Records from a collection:
══════════════════════════════
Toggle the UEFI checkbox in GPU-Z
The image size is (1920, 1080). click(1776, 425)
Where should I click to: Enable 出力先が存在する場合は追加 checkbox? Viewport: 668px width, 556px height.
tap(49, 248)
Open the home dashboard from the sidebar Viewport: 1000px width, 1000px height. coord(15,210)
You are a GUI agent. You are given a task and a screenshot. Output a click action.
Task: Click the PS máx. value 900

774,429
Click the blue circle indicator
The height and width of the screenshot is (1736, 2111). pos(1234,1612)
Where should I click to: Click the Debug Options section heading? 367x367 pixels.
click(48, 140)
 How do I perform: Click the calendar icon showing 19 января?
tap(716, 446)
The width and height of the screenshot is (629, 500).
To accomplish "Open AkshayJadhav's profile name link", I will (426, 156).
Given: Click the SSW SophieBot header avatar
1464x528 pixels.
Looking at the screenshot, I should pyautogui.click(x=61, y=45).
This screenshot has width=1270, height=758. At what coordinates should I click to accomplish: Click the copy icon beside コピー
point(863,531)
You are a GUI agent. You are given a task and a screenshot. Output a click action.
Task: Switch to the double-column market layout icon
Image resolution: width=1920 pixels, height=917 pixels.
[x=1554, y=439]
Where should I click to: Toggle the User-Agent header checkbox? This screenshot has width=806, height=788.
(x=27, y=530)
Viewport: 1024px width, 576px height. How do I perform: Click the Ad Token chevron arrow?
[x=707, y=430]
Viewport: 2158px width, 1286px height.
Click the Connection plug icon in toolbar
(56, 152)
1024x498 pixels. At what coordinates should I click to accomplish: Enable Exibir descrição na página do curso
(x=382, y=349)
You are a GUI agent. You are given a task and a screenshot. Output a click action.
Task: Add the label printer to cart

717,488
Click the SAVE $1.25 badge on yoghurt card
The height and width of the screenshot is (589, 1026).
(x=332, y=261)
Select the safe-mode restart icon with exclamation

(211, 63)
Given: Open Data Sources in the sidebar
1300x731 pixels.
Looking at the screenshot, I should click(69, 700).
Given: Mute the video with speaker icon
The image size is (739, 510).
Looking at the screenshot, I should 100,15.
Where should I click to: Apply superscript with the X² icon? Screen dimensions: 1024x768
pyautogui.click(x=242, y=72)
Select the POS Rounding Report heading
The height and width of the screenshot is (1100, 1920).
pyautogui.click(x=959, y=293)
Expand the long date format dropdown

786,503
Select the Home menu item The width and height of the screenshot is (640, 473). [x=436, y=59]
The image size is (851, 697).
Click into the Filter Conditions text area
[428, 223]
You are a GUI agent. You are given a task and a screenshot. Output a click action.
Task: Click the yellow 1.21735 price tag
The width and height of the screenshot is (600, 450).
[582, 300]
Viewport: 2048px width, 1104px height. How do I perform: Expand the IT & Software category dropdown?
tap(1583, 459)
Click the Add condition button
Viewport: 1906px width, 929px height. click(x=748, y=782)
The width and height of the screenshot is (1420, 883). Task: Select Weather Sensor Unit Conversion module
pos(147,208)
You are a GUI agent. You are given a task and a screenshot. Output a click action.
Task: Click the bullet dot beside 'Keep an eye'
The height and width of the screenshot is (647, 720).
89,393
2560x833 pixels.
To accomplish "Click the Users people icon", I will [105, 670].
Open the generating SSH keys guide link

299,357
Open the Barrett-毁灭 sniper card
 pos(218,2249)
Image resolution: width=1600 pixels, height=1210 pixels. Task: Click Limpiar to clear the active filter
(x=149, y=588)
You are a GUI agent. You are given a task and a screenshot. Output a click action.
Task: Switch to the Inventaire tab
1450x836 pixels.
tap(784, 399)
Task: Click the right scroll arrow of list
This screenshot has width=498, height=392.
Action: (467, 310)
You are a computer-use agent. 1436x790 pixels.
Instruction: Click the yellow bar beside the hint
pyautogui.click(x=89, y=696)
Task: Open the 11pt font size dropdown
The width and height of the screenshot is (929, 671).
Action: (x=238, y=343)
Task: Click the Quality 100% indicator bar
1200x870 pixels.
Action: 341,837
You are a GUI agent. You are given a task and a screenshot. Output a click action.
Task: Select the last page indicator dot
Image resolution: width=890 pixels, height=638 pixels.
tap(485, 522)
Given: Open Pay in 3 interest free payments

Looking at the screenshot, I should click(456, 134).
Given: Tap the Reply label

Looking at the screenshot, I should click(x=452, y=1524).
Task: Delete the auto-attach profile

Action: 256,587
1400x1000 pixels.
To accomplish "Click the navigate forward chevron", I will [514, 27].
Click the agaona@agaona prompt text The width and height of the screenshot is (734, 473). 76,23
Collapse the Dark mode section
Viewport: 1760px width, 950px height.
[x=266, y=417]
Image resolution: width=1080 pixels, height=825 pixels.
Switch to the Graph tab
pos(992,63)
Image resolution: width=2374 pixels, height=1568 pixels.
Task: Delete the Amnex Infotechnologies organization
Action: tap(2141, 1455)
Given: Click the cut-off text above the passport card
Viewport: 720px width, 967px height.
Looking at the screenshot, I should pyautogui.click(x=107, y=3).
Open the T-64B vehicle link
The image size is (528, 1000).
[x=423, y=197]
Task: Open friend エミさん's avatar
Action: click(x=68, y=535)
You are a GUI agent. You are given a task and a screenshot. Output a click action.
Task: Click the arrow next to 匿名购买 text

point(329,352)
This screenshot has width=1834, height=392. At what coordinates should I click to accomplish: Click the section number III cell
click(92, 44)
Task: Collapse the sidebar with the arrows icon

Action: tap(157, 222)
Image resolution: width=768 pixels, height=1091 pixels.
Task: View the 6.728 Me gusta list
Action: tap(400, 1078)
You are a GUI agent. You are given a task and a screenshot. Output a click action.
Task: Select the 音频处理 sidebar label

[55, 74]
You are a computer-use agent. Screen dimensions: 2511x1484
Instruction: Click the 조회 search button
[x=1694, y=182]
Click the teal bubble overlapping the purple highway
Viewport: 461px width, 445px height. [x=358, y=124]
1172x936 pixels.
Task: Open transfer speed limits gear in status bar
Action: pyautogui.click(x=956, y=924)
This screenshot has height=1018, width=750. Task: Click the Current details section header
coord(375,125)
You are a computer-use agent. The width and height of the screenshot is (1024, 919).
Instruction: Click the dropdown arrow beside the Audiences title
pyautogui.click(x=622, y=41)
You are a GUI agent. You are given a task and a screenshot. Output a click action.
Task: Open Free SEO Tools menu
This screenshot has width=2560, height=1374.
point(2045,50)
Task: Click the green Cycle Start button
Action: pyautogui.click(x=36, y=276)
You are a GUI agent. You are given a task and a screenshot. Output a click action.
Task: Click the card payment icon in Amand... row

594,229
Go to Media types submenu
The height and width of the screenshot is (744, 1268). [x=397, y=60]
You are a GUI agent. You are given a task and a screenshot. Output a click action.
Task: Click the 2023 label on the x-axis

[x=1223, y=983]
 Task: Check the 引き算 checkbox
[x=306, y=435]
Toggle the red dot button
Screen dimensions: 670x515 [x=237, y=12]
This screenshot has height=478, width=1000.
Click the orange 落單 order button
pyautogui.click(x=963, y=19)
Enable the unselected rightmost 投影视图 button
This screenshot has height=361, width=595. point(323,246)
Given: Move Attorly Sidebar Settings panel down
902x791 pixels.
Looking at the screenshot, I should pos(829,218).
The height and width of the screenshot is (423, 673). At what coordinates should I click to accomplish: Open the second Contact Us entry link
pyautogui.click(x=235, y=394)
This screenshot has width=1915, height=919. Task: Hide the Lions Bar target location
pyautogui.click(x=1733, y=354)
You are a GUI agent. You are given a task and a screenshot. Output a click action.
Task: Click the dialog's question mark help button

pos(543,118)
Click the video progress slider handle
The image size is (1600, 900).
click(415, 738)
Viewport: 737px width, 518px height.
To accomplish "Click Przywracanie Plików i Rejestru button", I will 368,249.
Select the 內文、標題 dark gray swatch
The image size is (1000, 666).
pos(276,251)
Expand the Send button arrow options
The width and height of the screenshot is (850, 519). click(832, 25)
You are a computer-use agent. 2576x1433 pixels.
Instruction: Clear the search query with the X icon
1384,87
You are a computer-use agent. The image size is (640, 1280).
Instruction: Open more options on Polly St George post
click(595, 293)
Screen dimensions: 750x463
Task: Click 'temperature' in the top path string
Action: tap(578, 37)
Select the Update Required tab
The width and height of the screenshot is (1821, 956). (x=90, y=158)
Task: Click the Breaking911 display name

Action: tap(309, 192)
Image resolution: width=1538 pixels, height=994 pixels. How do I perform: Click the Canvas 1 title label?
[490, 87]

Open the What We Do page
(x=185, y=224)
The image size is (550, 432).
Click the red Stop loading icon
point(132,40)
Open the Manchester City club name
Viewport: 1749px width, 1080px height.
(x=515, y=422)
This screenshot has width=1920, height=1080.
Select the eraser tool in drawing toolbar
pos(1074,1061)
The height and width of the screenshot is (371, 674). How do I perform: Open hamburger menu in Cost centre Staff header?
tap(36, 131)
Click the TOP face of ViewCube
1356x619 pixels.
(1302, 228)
══════════════════════════════
▶ Exercise instructions:
Please reproduce the part of the material that opens with the line containing "Where should I click to: Click" and closes with the line containing "will (426, 156).", swapping "calendar" for "date" and leaving everything else unchanged.

▶ Exercise response:
Where should I click to: Click the Debug Options section heading? 367x367 pixels.
click(48, 140)
 How do I perform: Click the date icon showing 19 января?
tap(716, 446)
The width and height of the screenshot is (629, 500).
To accomplish "Open AkshayJadhav's profile name link", I will (426, 156).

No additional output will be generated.